[What is required]
Copy out each line in the listing below where the word "using" appears.

┄┄┄┄┄┄

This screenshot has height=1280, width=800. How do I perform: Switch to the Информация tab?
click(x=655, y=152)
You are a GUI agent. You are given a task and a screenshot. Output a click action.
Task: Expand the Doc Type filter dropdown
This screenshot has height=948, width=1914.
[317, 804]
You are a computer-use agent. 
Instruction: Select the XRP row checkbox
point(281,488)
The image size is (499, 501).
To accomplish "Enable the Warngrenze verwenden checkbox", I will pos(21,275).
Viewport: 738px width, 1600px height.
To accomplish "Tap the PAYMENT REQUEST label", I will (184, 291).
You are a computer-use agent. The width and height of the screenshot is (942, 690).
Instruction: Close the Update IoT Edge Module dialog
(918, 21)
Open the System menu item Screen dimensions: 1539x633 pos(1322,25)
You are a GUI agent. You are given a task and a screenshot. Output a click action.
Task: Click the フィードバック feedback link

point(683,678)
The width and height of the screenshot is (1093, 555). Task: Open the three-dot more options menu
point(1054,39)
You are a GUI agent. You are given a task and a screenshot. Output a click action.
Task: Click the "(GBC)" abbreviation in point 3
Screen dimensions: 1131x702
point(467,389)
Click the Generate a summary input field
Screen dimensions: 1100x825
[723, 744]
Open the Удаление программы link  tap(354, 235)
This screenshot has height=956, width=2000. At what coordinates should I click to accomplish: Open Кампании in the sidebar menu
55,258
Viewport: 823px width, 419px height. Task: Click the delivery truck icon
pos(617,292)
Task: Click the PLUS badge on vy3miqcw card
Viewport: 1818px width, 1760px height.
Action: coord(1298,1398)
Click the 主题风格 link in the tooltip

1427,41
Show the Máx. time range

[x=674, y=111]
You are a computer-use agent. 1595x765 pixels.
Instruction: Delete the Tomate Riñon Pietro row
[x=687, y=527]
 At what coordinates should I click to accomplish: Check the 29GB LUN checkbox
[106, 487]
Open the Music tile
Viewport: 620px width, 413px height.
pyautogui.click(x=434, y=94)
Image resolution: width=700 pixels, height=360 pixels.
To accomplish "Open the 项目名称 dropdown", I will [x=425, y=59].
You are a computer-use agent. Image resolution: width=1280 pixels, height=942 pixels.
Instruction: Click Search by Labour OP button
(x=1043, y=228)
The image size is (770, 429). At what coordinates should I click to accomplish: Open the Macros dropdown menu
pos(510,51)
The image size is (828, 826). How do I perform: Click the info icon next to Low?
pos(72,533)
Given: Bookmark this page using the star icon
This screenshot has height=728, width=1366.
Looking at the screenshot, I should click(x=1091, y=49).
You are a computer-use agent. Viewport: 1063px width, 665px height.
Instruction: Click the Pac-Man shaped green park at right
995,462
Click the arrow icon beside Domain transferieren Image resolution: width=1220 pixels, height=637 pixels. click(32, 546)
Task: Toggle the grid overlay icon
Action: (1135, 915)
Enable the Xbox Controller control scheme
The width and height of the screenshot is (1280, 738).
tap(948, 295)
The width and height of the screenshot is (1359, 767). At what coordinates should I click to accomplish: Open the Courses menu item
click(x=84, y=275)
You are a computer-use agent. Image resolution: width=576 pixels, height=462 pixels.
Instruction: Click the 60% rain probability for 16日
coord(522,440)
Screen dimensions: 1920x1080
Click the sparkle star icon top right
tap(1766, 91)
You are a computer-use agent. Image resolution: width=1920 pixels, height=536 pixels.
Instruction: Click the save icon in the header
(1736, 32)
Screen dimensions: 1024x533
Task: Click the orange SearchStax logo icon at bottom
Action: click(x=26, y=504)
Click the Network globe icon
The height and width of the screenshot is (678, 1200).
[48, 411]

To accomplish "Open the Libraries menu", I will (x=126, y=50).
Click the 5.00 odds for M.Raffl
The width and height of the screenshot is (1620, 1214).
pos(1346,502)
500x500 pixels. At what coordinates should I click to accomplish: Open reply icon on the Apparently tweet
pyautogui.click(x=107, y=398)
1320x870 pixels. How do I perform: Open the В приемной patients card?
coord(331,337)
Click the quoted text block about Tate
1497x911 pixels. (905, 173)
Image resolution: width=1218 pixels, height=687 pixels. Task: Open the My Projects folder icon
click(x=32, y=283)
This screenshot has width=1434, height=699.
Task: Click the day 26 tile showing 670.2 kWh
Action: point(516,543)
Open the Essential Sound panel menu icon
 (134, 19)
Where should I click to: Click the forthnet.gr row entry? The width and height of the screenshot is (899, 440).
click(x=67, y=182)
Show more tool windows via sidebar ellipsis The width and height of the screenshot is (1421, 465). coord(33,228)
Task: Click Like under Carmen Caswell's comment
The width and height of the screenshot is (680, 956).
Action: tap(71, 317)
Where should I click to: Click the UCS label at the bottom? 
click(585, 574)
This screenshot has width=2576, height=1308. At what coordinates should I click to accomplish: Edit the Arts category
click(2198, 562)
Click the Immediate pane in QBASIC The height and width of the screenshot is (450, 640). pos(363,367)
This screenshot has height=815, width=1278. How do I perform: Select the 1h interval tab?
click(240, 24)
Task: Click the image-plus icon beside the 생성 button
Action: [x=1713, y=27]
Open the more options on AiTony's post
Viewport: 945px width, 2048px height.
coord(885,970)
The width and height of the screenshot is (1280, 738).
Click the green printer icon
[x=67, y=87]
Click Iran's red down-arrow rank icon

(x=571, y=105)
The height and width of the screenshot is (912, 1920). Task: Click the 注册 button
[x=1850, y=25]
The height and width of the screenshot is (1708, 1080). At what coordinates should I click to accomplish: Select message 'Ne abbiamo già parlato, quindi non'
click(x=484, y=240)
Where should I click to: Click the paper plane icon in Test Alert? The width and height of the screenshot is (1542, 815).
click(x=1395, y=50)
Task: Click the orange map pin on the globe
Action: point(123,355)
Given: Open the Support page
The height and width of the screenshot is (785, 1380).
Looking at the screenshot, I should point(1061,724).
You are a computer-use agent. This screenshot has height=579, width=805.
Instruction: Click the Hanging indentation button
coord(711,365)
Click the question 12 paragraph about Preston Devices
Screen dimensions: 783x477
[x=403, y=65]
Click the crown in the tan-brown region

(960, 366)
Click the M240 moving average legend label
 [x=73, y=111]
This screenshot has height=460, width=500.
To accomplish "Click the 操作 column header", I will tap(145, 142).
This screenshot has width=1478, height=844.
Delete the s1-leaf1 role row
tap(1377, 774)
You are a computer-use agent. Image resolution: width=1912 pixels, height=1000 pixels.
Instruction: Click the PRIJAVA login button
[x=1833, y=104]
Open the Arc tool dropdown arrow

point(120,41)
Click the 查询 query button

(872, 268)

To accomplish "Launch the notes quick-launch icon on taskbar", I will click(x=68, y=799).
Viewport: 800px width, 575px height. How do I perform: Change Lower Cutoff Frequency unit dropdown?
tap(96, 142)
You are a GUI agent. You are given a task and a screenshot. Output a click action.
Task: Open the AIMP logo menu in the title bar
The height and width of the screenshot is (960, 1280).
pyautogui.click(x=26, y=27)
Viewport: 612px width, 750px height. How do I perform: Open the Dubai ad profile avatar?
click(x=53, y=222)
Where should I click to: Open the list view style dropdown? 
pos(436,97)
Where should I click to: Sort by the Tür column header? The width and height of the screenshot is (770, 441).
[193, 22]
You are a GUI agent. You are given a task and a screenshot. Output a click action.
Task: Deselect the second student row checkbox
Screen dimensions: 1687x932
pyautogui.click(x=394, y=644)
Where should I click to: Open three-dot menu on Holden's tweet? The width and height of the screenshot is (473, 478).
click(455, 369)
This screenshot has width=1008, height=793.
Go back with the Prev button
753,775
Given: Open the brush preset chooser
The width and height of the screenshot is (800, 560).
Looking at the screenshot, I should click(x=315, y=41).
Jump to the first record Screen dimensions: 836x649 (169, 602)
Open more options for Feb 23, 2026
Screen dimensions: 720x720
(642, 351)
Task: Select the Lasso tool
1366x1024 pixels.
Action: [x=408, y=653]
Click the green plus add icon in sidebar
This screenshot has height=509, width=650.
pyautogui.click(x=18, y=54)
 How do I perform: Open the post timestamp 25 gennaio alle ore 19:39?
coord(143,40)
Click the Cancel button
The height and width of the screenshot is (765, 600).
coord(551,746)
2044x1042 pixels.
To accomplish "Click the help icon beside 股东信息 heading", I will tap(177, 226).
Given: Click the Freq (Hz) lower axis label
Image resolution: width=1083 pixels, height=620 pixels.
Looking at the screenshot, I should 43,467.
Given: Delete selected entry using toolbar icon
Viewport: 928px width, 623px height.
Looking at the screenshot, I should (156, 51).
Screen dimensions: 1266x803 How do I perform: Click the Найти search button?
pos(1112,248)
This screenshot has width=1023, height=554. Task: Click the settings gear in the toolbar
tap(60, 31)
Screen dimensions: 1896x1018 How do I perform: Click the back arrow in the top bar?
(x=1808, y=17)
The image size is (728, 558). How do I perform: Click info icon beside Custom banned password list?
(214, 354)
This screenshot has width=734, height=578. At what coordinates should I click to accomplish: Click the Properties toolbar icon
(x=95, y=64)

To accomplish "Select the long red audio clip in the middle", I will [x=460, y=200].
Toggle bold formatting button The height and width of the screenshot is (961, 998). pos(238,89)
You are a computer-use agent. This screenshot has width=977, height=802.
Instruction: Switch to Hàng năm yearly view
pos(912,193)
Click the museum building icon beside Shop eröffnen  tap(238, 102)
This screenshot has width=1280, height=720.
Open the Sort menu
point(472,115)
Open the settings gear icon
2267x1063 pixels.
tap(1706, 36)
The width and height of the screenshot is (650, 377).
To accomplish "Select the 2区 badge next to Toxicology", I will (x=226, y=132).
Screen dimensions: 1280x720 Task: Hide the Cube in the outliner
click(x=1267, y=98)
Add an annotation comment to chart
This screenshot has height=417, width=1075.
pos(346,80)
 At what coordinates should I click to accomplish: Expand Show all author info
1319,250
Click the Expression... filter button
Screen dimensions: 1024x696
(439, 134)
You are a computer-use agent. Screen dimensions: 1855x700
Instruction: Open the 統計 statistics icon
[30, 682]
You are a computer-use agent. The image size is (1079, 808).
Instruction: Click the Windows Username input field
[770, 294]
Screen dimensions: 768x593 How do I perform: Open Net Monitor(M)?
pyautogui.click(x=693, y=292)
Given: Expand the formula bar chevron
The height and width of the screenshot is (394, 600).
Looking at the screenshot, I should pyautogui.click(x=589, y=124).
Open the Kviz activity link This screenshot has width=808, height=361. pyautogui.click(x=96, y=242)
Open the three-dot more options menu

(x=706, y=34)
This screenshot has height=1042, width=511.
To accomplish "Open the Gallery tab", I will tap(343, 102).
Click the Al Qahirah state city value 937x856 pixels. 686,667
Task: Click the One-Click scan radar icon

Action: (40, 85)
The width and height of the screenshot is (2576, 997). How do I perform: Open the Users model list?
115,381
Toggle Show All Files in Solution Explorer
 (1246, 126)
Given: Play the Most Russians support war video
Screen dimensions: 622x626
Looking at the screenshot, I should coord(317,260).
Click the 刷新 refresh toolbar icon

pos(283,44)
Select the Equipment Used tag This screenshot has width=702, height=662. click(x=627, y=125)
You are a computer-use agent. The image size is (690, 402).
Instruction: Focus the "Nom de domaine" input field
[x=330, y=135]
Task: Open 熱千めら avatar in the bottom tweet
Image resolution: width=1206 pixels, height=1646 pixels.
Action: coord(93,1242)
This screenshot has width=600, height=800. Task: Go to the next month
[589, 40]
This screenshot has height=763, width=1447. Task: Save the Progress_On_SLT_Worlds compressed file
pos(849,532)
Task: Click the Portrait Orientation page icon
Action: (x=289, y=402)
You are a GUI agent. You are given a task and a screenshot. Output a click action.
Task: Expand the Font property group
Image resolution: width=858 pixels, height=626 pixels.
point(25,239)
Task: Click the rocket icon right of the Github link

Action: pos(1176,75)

┄┄┄┄┄┄

[Exercise output]
Given: Bookmark this page using the star icon
Given: Delete selected entry using toolbar icon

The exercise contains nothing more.